An atproto identity is a signed, hash-linked log of operations, served from a single directory. Every operation is self-certifying — but a signature only vouches for the operation it's attached to. It can't tell you whether the directory showed you all of them, the latest ones, or the same ones it showed everyone else.

What a signature proves

This operation is authentic — signed by a key that was valid at the time. PLC already gives you this, per operation.

What it can't

That you were shown the complete, current, and non-equivocated history. No signature can speak for the operations it isn't on — including the ones you never saw.

What a directory can do to you

That gap isn't theoretical. Every operation can be perfectly signed and the directory can still deceive you, because it alone decides which operations you see. None of the attacks below needs a stolen key — only control of the directory a resolver trusts:

Omission — undo a fix

Your account key is stolen, so you do the right thing and rotate it out with a new signed operation.
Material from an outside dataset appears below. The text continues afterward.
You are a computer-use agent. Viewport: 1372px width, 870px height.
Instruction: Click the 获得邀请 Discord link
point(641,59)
The directory serves your history with that one operation missing — so to the rest of the network the stolen key is still live, and the thief keeps signing as you.
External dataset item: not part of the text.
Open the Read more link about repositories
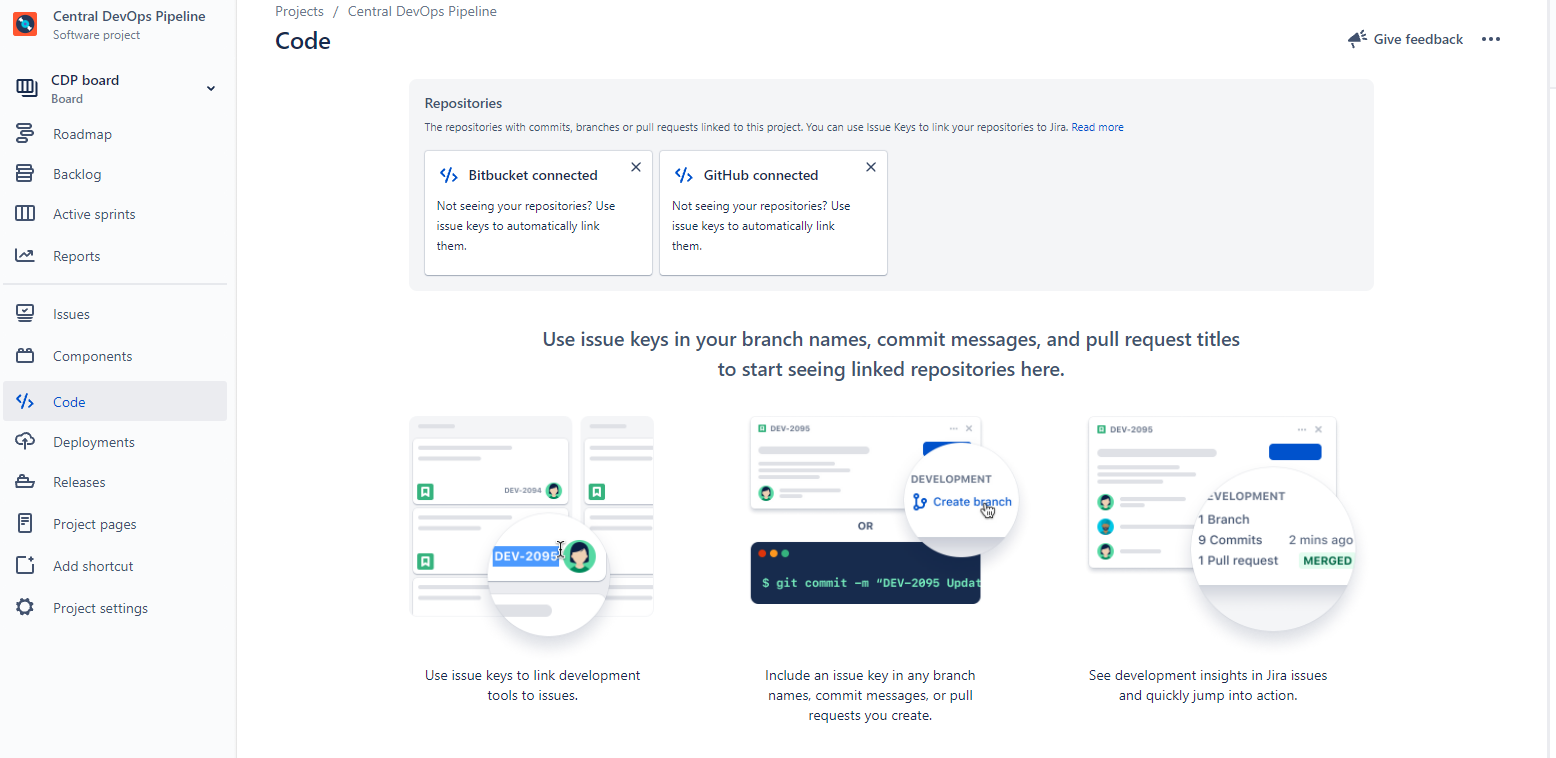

The lie is the operation left out.

Erasure — make someone vanish

The directory simply returns nothing for a DID that plainly exists. Every app that looks the person up sees no such identity — handle dangling, posts unresolvable — with no error to appeal.

Absence carries no proof to check.

Split-view — two faces

Show the victim their real history, while showing one targeted service a forked version that points their account at a server the attacker runs. Neither side ever sees the other's copy.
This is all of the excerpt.